| STATED GOAL |
Could you replace "Identify the location of" with "Find the position of" in everything from the line containing "Describe the element at coordinates (391, 27)" down to the line containing "so click(1390, 48)." of the data, leaving all else unchanged, and give only those lines?

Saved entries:
* Begin *
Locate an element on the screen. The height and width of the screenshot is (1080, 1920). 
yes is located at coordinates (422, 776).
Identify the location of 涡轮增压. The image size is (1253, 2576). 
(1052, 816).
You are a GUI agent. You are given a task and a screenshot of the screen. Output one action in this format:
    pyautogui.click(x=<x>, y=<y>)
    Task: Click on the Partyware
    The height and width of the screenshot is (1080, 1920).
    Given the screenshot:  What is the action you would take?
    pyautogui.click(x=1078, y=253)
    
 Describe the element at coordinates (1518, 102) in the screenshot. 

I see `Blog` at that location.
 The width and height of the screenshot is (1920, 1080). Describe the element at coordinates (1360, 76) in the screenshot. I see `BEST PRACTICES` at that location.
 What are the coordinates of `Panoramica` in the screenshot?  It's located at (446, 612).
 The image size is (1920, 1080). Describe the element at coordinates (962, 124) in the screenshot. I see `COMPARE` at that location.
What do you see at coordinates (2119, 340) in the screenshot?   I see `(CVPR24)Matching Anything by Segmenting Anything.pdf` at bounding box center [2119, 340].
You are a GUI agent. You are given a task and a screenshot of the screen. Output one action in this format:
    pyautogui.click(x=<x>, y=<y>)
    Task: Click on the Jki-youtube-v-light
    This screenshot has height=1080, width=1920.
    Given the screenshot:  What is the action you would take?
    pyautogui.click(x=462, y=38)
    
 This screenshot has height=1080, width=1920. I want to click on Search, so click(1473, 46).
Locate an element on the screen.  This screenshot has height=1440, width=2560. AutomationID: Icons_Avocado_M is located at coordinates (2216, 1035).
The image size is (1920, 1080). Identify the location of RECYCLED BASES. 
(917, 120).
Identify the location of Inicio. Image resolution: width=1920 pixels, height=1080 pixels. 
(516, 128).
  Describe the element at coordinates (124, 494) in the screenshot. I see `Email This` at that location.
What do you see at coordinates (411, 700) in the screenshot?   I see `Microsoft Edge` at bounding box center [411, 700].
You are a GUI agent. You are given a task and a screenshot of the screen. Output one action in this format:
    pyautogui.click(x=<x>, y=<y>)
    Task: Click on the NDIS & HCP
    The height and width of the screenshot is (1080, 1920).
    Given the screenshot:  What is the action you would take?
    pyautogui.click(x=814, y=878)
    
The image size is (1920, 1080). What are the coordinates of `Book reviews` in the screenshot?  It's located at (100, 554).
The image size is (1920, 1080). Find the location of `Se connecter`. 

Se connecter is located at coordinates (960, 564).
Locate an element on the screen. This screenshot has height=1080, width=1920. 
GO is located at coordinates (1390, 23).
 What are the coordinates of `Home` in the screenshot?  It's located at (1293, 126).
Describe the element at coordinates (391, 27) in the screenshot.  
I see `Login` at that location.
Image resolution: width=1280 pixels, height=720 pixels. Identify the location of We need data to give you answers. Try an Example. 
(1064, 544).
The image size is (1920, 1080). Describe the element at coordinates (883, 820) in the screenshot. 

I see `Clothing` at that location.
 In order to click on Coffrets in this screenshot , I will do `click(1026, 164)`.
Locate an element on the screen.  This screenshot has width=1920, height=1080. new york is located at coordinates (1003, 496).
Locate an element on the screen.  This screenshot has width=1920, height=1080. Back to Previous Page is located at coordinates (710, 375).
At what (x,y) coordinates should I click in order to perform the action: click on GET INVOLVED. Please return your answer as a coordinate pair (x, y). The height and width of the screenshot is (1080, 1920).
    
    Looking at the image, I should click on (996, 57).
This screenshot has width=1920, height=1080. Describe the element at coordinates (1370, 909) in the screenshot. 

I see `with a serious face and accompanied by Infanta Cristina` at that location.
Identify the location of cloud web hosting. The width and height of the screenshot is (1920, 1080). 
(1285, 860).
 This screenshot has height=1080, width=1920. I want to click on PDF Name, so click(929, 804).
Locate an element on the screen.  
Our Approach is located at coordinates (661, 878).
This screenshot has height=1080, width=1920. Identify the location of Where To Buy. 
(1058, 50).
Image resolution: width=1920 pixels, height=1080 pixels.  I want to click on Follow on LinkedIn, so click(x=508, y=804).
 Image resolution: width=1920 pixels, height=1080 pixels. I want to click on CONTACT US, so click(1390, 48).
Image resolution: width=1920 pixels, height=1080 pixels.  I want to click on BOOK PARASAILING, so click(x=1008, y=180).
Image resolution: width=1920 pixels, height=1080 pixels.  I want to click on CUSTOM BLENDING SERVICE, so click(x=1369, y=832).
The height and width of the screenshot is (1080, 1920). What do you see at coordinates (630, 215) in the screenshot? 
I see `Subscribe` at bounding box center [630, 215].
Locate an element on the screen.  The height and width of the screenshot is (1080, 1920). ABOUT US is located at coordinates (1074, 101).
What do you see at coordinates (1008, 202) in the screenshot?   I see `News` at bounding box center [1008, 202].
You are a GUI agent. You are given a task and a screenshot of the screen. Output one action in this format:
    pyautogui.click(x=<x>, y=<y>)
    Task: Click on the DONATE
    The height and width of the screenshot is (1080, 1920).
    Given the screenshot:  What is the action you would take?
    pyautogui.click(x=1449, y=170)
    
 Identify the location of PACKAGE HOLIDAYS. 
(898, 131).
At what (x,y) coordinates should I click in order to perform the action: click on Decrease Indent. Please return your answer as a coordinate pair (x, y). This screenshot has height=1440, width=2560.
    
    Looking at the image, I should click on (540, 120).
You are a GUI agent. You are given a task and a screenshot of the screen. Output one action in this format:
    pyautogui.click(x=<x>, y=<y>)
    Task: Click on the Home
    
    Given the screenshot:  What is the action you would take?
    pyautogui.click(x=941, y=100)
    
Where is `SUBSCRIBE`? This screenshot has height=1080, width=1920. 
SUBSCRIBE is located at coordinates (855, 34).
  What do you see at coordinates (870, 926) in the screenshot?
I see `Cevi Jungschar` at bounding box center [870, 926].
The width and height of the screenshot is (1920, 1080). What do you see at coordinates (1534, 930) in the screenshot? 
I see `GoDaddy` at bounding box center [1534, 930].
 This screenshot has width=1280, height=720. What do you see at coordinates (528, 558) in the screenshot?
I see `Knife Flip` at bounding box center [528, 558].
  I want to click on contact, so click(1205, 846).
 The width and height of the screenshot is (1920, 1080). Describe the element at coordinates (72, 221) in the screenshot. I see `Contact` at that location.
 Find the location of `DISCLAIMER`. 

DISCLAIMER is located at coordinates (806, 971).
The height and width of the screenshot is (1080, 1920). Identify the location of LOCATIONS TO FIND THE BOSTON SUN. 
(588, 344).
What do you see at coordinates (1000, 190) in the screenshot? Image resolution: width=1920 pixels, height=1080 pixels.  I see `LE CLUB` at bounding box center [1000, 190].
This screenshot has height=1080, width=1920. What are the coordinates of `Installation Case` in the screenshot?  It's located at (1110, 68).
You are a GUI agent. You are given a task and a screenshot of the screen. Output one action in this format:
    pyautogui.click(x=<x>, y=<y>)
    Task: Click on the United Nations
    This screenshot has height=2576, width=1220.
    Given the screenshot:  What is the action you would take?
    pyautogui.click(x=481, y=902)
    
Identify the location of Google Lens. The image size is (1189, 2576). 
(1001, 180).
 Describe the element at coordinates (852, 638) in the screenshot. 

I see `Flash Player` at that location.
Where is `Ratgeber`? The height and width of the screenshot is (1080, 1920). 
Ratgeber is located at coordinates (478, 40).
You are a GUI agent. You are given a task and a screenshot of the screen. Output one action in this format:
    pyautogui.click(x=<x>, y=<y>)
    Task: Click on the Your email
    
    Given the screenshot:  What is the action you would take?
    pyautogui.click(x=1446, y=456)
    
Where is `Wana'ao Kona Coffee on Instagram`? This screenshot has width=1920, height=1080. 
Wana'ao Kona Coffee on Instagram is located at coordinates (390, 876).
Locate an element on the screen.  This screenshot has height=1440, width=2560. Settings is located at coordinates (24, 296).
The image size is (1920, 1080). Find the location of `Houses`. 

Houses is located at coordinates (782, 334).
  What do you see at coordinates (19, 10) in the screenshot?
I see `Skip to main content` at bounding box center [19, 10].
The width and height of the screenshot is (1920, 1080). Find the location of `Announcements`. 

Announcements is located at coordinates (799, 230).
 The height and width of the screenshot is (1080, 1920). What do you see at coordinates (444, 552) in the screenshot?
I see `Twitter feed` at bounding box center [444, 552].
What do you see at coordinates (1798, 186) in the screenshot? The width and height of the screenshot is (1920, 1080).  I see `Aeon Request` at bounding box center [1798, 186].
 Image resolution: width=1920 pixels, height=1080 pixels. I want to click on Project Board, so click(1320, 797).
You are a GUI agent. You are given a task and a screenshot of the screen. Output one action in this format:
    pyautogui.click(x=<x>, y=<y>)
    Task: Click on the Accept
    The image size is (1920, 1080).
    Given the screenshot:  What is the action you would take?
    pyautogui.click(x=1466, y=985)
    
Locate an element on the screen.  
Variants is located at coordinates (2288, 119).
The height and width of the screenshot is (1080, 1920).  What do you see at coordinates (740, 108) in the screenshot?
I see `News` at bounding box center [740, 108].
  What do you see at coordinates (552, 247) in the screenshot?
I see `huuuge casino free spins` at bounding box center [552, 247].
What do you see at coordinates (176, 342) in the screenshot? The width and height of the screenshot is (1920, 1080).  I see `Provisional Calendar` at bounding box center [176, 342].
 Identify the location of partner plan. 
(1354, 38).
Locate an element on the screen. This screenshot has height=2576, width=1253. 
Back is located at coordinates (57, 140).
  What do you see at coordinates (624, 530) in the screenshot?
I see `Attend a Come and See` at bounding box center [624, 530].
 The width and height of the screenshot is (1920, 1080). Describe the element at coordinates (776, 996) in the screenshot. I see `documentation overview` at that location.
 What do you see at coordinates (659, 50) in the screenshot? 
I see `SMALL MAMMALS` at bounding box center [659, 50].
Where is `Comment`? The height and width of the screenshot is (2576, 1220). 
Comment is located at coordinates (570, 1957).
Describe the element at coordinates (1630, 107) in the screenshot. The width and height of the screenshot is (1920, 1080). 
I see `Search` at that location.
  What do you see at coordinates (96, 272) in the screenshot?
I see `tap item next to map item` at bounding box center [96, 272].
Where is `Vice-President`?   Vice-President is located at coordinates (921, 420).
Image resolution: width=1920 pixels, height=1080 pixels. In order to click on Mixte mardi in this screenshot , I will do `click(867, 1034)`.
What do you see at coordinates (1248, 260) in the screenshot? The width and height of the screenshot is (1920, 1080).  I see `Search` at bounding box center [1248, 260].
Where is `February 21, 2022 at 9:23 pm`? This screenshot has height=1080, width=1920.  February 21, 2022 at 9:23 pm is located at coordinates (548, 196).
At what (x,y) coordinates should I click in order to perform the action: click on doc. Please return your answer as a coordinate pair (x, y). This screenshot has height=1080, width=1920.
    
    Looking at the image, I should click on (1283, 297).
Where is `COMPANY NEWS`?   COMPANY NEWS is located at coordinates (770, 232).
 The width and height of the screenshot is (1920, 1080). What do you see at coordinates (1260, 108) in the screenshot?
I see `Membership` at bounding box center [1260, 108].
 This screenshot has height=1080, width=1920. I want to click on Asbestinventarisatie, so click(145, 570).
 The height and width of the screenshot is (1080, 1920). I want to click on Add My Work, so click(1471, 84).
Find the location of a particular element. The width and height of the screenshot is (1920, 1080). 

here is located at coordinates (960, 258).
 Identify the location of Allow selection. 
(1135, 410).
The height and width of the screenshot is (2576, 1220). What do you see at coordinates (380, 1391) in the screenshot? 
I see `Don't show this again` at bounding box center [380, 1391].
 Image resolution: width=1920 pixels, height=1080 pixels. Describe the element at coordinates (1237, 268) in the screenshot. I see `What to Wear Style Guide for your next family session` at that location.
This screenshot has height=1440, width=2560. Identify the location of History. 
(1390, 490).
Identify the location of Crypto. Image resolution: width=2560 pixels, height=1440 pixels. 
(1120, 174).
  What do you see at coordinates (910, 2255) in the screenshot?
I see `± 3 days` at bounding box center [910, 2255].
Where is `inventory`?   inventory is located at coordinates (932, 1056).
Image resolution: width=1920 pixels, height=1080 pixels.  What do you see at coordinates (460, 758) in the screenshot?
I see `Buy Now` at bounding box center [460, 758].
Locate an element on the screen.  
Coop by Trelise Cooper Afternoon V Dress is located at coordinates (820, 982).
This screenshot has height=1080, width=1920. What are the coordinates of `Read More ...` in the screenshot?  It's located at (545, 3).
* End *
| TASK SOLUTION |
Describe the element at coordinates (391, 27) in the screenshot.  
I see `Login` at that location.
Image resolution: width=1280 pixels, height=720 pixels. Find the position of We need data to give you answers. Try an Example. 
(1064, 544).
The image size is (1920, 1080). Describe the element at coordinates (883, 820) in the screenshot. 

I see `Clothing` at that location.
 In order to click on Coffrets in this screenshot , I will do `click(1026, 164)`.
Locate an element on the screen.  This screenshot has width=1920, height=1080. new york is located at coordinates (1003, 496).
Locate an element on the screen.  This screenshot has width=1920, height=1080. Back to Previous Page is located at coordinates (710, 375).
At what (x,y) coordinates should I click in order to perform the action: click on GET INVOLVED. Please return your answer as a coordinate pair (x, y). The height and width of the screenshot is (1080, 1920).
    
    Looking at the image, I should click on (996, 57).
This screenshot has width=1920, height=1080. Describe the element at coordinates (1370, 909) in the screenshot. 

I see `with a serious face and accompanied by Infanta Cristina` at that location.
Find the position of cloud web hosting. The width and height of the screenshot is (1920, 1080). 
(1285, 860).
 This screenshot has height=1080, width=1920. I want to click on PDF Name, so click(929, 804).
Locate an element on the screen.  
Our Approach is located at coordinates (661, 878).
This screenshot has height=1080, width=1920. Find the position of Where To Buy. 
(1058, 50).
Image resolution: width=1920 pixels, height=1080 pixels.  I want to click on Follow on LinkedIn, so click(x=508, y=804).
 Image resolution: width=1920 pixels, height=1080 pixels. I want to click on CONTACT US, so click(1390, 48).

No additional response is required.